SEATTLE — Lawyers representing mentally ill defendants waiting extended periods of time for competency services are asking a federal judge for a restraining order to stop the state of Washington from sending these people to a renovated jail instead of a psychiatric hospital.

When the state Department of Social and Health Services failed to meet a judge’s deadline to provide competency services, it proposed a plan to send the defendants to the Yakima Competency Restoration Center. But lawyers for the defendants filed a motion late Thursday saying the center is inappropriate and unsafe.

“The use of jails to treat people with mental illness is inhumane, and a plain violation of the court’s order,” said La Rond Baker, a staff attorney with the American Civil Liberties Union, Washington. “It is an unsafe practice that is further evidence of this state’s continued disregard of its legal obligations.”

U.S. District Judge Marsha Pechman issued a permanent injunction in April that said the state was violating the constitutional rights of its most vulnerable citizens by forcing them to wait in jails for weeks or months for competency evaluations or for treatment to have their competency restored.

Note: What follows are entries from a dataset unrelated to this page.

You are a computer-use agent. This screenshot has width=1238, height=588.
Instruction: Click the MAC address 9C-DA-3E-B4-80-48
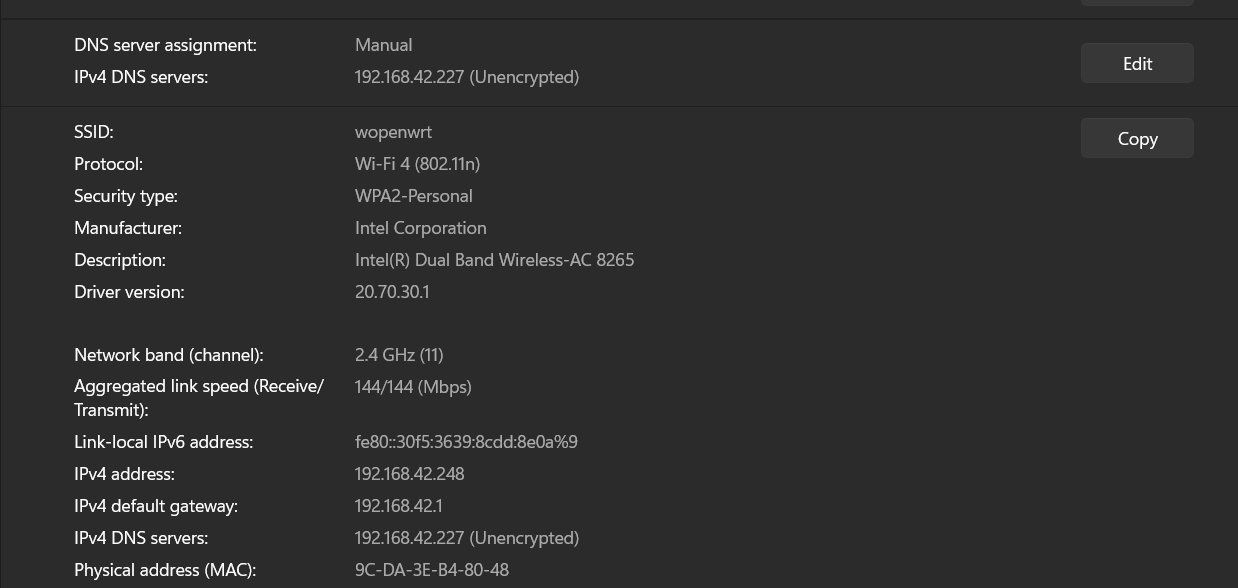[431, 570]
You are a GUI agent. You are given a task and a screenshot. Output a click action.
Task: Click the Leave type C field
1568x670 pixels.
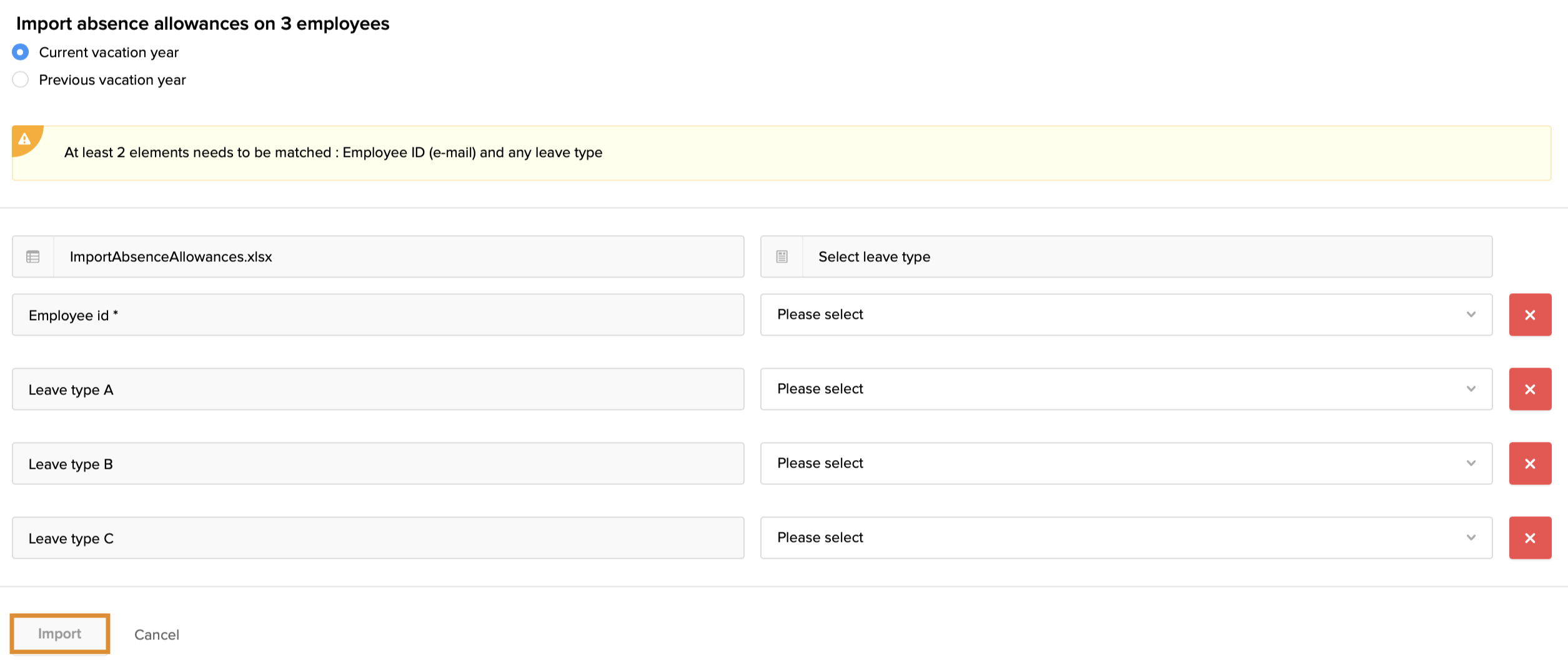[x=377, y=538]
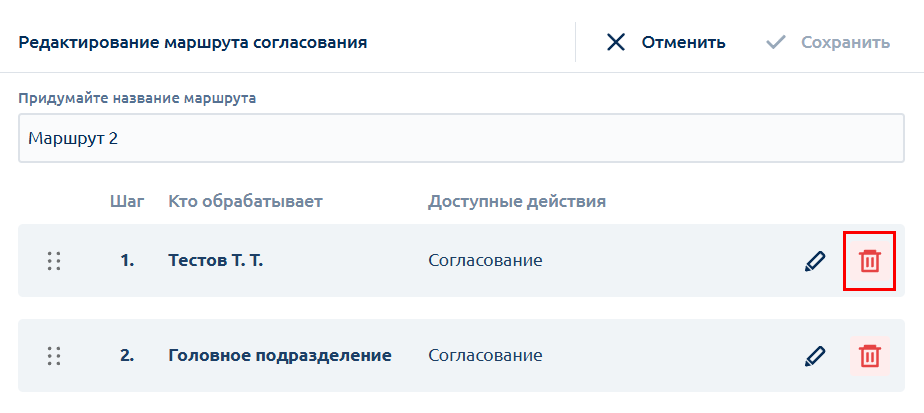924x413 pixels.
Task: Grab the drag handle of step 1
Action: (54, 260)
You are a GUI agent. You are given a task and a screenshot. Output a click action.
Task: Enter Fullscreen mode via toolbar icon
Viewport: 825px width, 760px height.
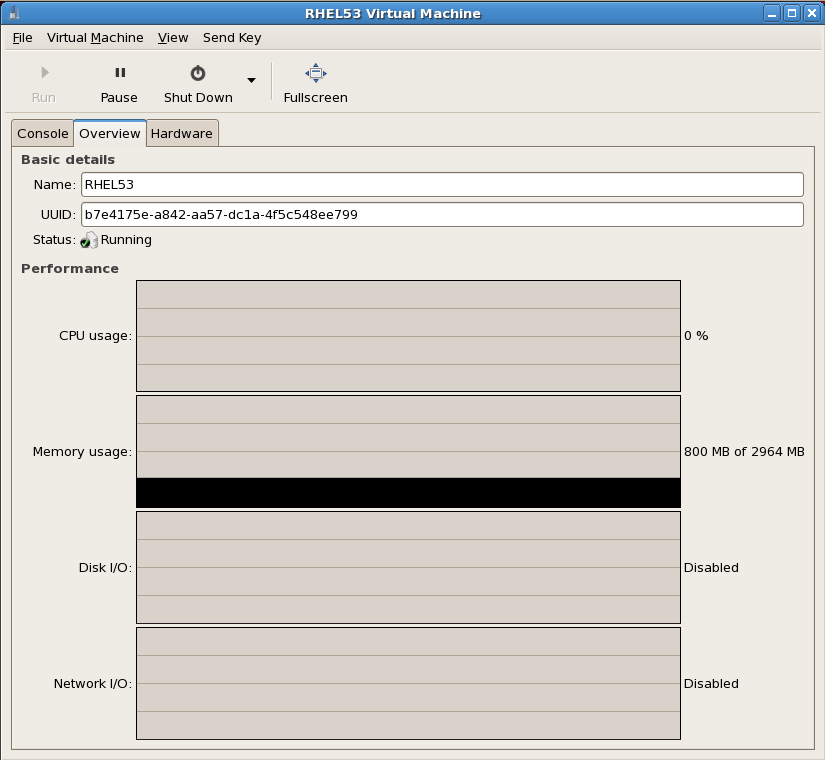315,73
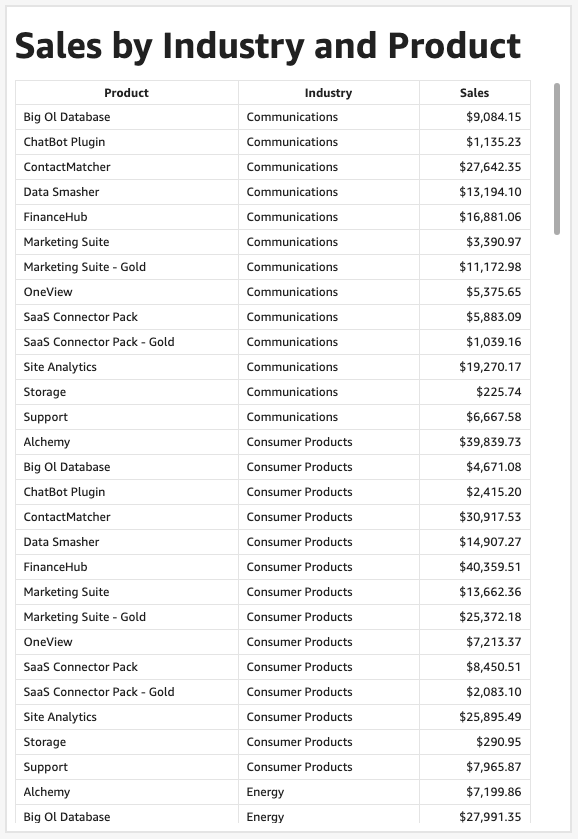The image size is (578, 839).
Task: Click Site Analytics with $19,270.17 sales
Action: [60, 367]
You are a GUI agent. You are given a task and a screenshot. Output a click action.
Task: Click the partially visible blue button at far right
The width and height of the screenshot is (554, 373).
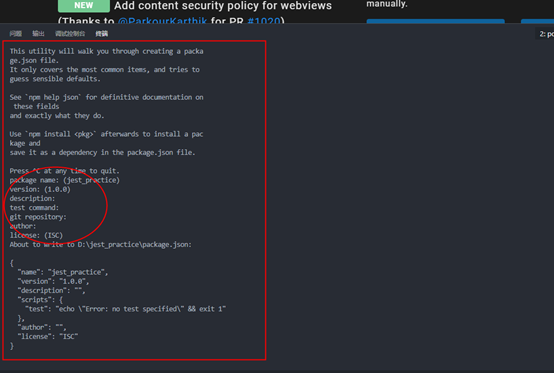537,21
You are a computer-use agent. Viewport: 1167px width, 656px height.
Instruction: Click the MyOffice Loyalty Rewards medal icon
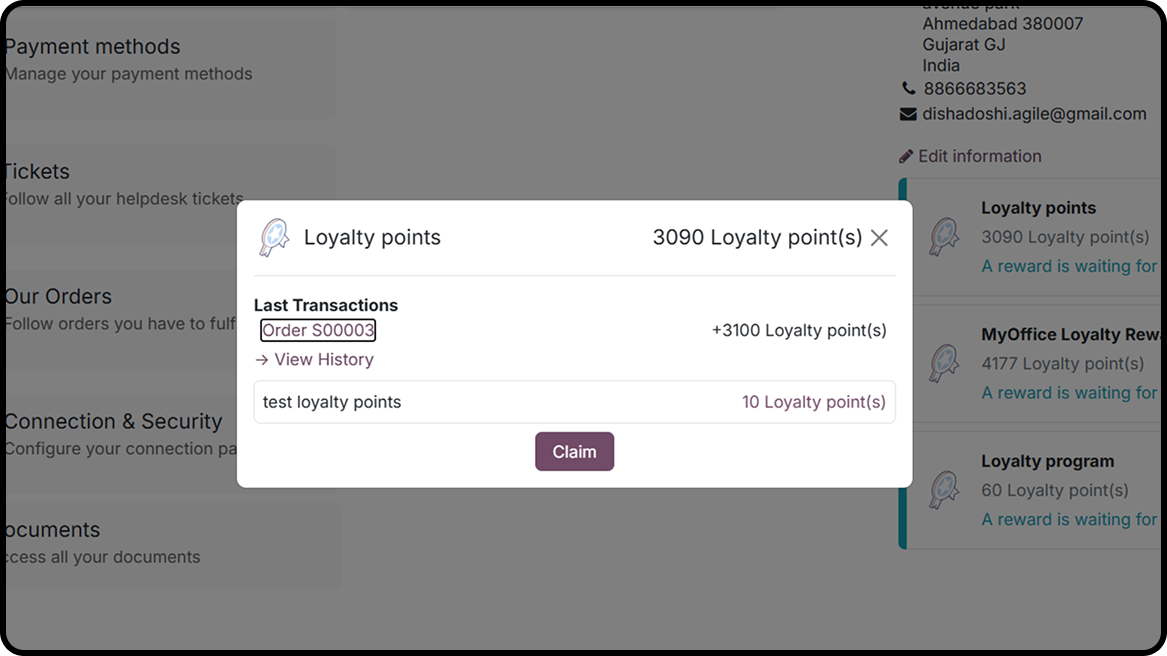click(944, 364)
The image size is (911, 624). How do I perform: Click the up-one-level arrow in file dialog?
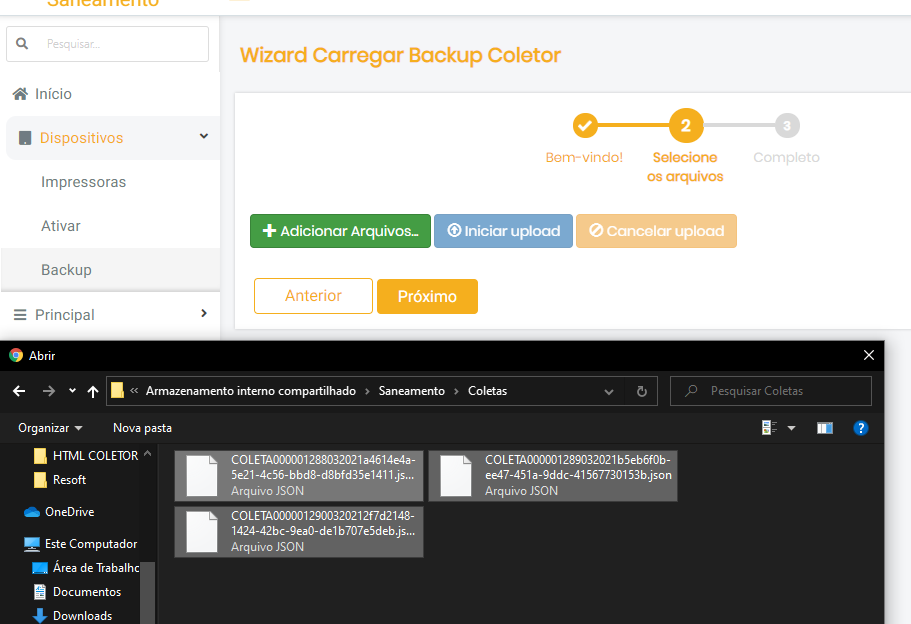(93, 390)
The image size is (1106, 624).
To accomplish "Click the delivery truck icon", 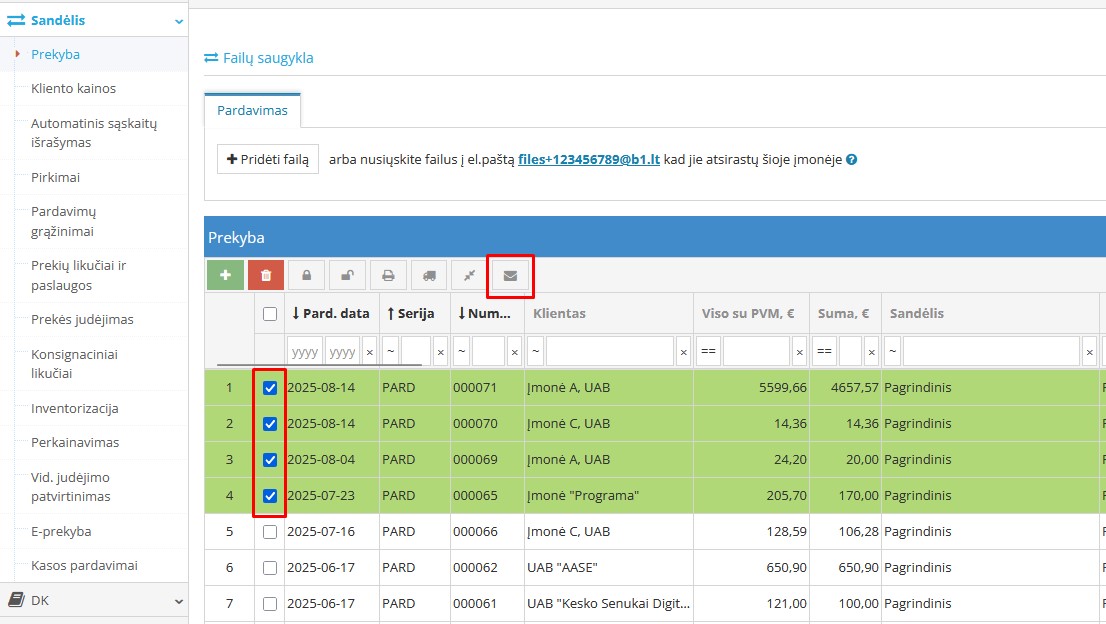I will click(x=429, y=275).
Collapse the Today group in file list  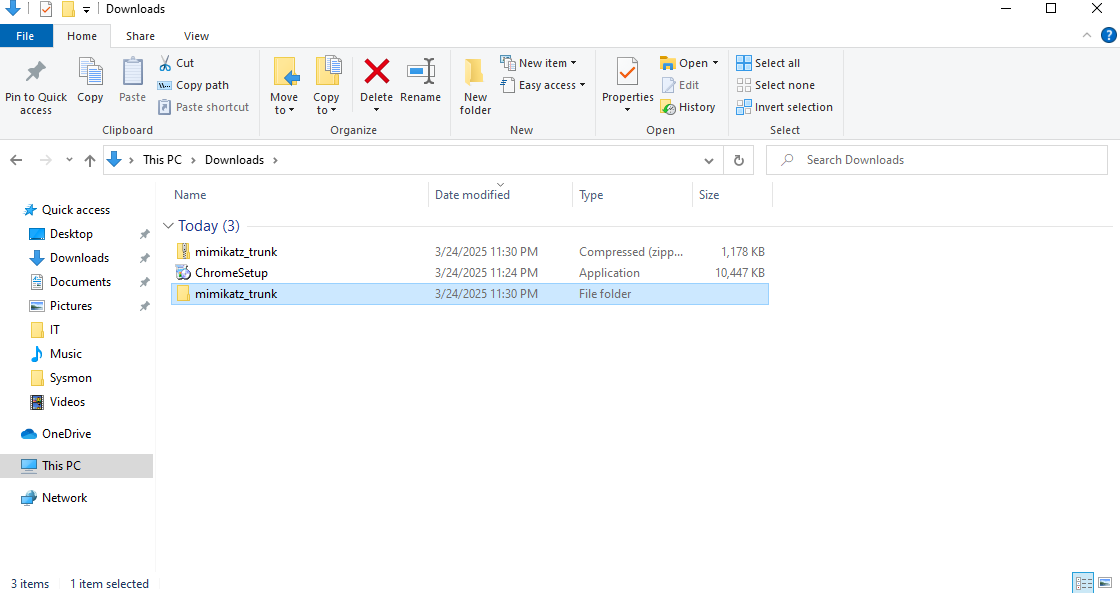pos(168,226)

Pechman gave the state until Jan. 2 to fix the problems at state psychiatric hospitals and start providing services within seven days of a judge’s order.

But the state agency failed to meet the deadline and asked for more time. One solution they proposed was the Yakima center.

But in a motion for a temporary restraining order filed late Thursday, the lawyers for the defendants said that center would cause irreparable harm.

They said a court-appointed monitor and others have expressed serious concerns about a jail-based restoration program, including that it’s staffed with corrections officers and has not been retrofitted to address safety concerns.

Now that the facility is operating, these concerns are critical, the lawyers said. The facility is not prepared to house people with serious mental illness, and using it creates a dangerous risk to people sent there for services, the lawyers said.

“DSHS has rushed to implement an experimental program without thinking it through,” said Emily Cooper, staff attorney for Disability Rights Washington. “The result is that class members will receive inadequate care and suffer very serious harm. DSHS pursued this course of action even though its own expert found that jail-based restoration was not appropriate for Washington state.”